> Your assignment
Below are the records; restate all of them exactly.

> Data for the task
BEGIN
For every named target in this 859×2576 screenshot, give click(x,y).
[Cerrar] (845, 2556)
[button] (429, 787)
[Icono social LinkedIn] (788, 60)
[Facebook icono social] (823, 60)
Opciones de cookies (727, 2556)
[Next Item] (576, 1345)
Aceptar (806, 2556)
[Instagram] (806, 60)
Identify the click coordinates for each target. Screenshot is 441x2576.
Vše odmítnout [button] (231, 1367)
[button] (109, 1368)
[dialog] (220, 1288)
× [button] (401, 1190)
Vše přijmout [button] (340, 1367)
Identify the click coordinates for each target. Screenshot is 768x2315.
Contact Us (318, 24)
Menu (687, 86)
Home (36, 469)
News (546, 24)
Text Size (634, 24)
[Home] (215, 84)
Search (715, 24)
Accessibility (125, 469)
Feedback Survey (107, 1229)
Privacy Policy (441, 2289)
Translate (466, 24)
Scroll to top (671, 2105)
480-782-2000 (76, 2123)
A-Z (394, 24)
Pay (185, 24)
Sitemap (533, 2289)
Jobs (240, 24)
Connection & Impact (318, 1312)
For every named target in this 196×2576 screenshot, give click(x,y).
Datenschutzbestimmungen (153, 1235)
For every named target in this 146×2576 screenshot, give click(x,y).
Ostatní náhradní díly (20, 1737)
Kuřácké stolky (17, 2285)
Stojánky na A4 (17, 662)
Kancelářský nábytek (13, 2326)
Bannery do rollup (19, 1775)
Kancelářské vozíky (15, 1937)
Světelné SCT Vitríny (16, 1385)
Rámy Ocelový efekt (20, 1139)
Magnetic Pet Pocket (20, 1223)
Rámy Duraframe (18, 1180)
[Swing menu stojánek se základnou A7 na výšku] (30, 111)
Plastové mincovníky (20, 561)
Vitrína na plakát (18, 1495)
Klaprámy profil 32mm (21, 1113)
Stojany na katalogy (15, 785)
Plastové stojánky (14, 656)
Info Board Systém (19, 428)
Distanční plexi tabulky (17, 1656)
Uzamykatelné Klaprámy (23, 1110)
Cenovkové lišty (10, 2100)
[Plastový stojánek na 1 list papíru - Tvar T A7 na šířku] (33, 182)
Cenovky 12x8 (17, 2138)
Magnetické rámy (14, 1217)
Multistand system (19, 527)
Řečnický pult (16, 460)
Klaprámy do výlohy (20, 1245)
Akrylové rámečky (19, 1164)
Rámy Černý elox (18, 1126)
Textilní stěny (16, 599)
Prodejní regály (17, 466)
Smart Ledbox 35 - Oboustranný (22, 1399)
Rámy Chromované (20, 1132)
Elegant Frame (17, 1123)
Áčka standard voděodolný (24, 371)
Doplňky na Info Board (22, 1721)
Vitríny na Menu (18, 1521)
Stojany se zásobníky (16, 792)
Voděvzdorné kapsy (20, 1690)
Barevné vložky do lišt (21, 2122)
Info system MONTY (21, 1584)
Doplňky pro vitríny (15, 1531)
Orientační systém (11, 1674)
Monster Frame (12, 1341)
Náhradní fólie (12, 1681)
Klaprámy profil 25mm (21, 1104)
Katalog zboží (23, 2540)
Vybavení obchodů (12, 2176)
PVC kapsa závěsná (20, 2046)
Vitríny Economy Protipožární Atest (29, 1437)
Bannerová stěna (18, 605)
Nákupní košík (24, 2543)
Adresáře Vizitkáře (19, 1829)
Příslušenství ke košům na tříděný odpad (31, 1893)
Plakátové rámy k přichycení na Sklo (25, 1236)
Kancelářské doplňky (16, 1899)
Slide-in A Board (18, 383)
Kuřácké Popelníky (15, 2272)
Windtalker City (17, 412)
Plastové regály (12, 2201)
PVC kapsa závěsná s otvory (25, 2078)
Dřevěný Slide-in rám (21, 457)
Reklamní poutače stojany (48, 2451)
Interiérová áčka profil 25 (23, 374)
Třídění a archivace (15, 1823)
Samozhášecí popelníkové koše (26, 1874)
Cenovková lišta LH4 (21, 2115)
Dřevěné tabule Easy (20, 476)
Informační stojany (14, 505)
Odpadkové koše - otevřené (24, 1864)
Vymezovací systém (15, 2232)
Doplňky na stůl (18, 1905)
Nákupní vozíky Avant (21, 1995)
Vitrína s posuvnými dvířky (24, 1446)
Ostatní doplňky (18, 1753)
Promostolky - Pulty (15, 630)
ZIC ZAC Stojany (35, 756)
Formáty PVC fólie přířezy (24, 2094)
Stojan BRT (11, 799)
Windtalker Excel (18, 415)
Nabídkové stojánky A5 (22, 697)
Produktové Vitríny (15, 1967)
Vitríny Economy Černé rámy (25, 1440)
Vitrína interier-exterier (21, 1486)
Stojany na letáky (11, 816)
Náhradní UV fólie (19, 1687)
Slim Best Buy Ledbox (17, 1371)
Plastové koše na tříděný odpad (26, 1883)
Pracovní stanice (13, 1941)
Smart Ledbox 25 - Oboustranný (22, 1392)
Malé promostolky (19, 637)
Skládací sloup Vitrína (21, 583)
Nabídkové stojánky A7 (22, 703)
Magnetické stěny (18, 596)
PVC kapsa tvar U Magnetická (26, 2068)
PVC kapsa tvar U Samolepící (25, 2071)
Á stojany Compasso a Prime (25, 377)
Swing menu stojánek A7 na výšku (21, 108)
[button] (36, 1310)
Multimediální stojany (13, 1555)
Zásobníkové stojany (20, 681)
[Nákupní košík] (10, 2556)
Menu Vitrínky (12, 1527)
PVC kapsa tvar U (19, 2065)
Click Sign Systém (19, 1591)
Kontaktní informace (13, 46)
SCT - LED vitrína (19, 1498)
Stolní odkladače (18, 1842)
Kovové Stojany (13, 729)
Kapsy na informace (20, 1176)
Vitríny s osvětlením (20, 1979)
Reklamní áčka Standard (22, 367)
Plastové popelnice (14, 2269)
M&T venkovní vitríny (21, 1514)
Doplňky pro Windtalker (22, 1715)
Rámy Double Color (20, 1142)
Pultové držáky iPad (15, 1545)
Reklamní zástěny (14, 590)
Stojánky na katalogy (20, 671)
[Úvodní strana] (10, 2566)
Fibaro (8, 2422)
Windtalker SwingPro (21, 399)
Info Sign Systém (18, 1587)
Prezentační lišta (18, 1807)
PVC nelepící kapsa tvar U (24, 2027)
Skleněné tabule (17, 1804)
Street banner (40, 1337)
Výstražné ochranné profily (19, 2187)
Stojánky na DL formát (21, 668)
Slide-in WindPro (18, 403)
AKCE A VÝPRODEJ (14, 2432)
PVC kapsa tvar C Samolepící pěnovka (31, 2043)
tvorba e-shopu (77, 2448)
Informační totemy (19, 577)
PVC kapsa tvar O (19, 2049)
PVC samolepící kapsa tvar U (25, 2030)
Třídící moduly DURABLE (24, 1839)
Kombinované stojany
END
> Written solution
For every named target in this 859×2576 screenshot, give click(x,y).
[Cerrar] (845, 2556)
[button] (429, 787)
[Icono social LinkedIn] (788, 60)
[Facebook icono social] (823, 60)
Opciones de cookies (727, 2556)
[Next Item] (576, 1345)
Aceptar (806, 2556)
[Instagram] (806, 60)
Identify the click coordinates for each target. Screenshot is 441x2576.
Vše odmítnout [button] (231, 1367)
[button] (109, 1368)
[dialog] (220, 1288)
× [button] (401, 1190)
Vše přijmout [button] (340, 1367)
Identify the click coordinates for each target. Screenshot is 768x2315.
Contact Us (318, 24)
Menu (687, 86)
Home (36, 469)
News (546, 24)
Text Size (634, 24)
[Home] (215, 84)
Search (715, 24)
Accessibility (125, 469)
Feedback Survey (107, 1229)
Privacy Policy (441, 2289)
Translate (466, 24)
Scroll to top (671, 2105)
480-782-2000 (76, 2123)
A-Z (394, 24)
Pay (185, 24)
Sitemap (533, 2289)
Jobs (240, 24)
Connection & Impact (318, 1312)
For every named target in this 196×2576 screenshot, give click(x,y).
Datenschutzbestimmungen (153, 1235)
For every named target in this 146×2576 screenshot, give click(x,y).
Ostatní náhradní díly (20, 1737)
Kuřácké stolky (17, 2285)
Stojánky na A4 (17, 662)
Kancelářský nábytek (13, 2326)
Bannery do rollup (19, 1775)
Kancelářské vozíky (15, 1937)
Světelné SCT Vitríny (16, 1385)
Rámy Ocelový efekt (20, 1139)
Magnetic Pet Pocket (20, 1223)
Rámy Duraframe (18, 1180)
[Swing menu stojánek se základnou A7 na výšku] (30, 111)
Plastové mincovníky (20, 561)
Vitrína na plakát (18, 1495)
Klaprámy profil 32mm (21, 1113)
Stojany na katalogy (15, 785)
Plastové stojánky (14, 656)
Info Board Systém (19, 428)
Distanční plexi tabulky (17, 1656)
Uzamykatelné Klaprámy (23, 1110)
Cenovkové lišty (10, 2100)
[Plastový stojánek na 1 list papíru - Tvar T A7 na šířku] (33, 182)
Cenovky 12x8 (17, 2138)
Magnetické rámy (14, 1217)
Multistand system (19, 527)
Řečnický pult (16, 460)
Klaprámy do výlohy (20, 1245)
Akrylové rámečky (19, 1164)
Rámy Černý elox (18, 1126)
Textilní stěny (16, 599)
Prodejní regály (17, 466)
Smart Ledbox 35 - Oboustranný (22, 1399)
Rámy Chromované (20, 1132)
Elegant Frame (17, 1123)
Áčka standard voděodolný (24, 371)
Doplňky na Info Board (22, 1721)
Vitríny na Menu (18, 1521)
Stojany se zásobníky (16, 792)
Voděvzdorné kapsy (20, 1690)
Barevné vložky do lišt (21, 2122)
Info system MONTY (21, 1584)
Doplňky pro vitríny (15, 1531)
Orientační systém (11, 1674)
Monster Frame (12, 1341)
Náhradní fólie (12, 1681)
Klaprámy profil 25mm (21, 1104)
Katalog zboží (23, 2540)
Vybavení obchodů (12, 2176)
PVC kapsa závěsná (20, 2046)
Vitríny Economy Protipožární Atest (29, 1437)
Bannerová stěna (18, 605)
Nákupní košík (24, 2543)
Adresáře Vizitkáře (19, 1829)
Příslušenství ke košům na tříděný odpad (31, 1893)
Plakátové rámy k přichycení na Sklo (25, 1236)
Kancelářské doplňky (16, 1899)
Slide-in A Board (18, 383)
Kuřácké Popelníky (15, 2272)
Windtalker City (17, 412)
Plastové regály (12, 2201)
PVC kapsa závěsná s otvory (25, 2078)
Dřevěný Slide-in rám (21, 457)
Reklamní poutače stojany (48, 2451)
Interiérová áčka profil 25 (23, 374)
Třídění a archivace (15, 1823)
Samozhášecí popelníkové koše (26, 1874)
Cenovková lišta LH4 (21, 2115)
Dřevěné tabule Easy (20, 476)
Informační stojany (14, 505)
Odpadkové koše - otevřené (24, 1864)
Vymezovací systém (15, 2232)
Doplňky na stůl (18, 1905)
Nákupní vozíky Avant (21, 1995)
Vitrína s posuvnými dvířky (24, 1446)
Ostatní doplňky (18, 1753)
Promostolky - Pulty (15, 630)
ZIC ZAC Stojany (35, 756)
Formáty PVC fólie přířezy (24, 2094)
Stojan BRT (11, 799)
Windtalker Excel (18, 415)
Nabídkové stojánky A5 (22, 697)
Produktové Vitríny (15, 1967)
Vitríny Economy Černé rámy (25, 1440)
Vitrína interier-exterier (21, 1486)
Stojany na letáky (11, 816)
Náhradní UV fólie (19, 1687)
Slim Best Buy Ledbox (17, 1371)
Plastové koše na tříděný odpad (26, 1883)
Pracovní stanice (13, 1941)
Smart Ledbox 25 - Oboustranný (22, 1392)
Malé promostolky (19, 637)
Skládací sloup Vitrína (21, 583)
Nabídkové stojánky A7 (22, 703)
Magnetické stěny (18, 596)
PVC kapsa tvar U Magnetická (26, 2068)
PVC kapsa tvar U Samolepící (25, 2071)
Á stojany Compasso a Prime (25, 377)
Swing menu stojánek A7 na výšku (21, 108)
[button] (36, 1310)
Multimediální stojany (13, 1555)
Zásobníkové stojany (20, 681)
[Nákupní košík] (10, 2556)
Menu Vitrínky (12, 1527)
PVC kapsa tvar U (19, 2065)
Click Sign Systém (19, 1591)
Kontaktní informace (13, 46)
SCT - LED vitrína (19, 1498)
Stolní odkladače (18, 1842)
Kovové Stojany (13, 729)
Kapsy na informace (20, 1176)
Vitríny s osvětlením (20, 1979)
Reklamní áčka Standard (22, 367)
Plastové popelnice (14, 2269)
M&T venkovní vitríny (21, 1514)
Doplňky pro Windtalker (22, 1715)
Rámy Double Color (20, 1142)
Pultové držáky iPad (15, 1545)
Reklamní zástěny (14, 590)
Stojánky na katalogy (20, 671)
[Úvodní strana] (10, 2566)
Fibaro (8, 2422)
Windtalker SwingPro (21, 399)
Info Sign Systém (18, 1587)
Prezentační lišta (18, 1807)
PVC nelepící kapsa tvar U (24, 2027)
Skleněné tabule (17, 1804)
Street banner (40, 1337)
Výstražné ochranné profily (19, 2187)
Stojánky na DL formát (21, 668)
Slide-in WindPro (18, 403)
AKCE A VÝPRODEJ (14, 2432)
PVC kapsa tvar C Samolepící pěnovka (31, 2043)
tvorba e-shopu (77, 2448)
Informační totemy (19, 577)
PVC kapsa tvar O (19, 2049)
PVC samolepící kapsa tvar U (25, 2030)
Třídící moduly DURABLE (24, 1839)
Kombinované stojany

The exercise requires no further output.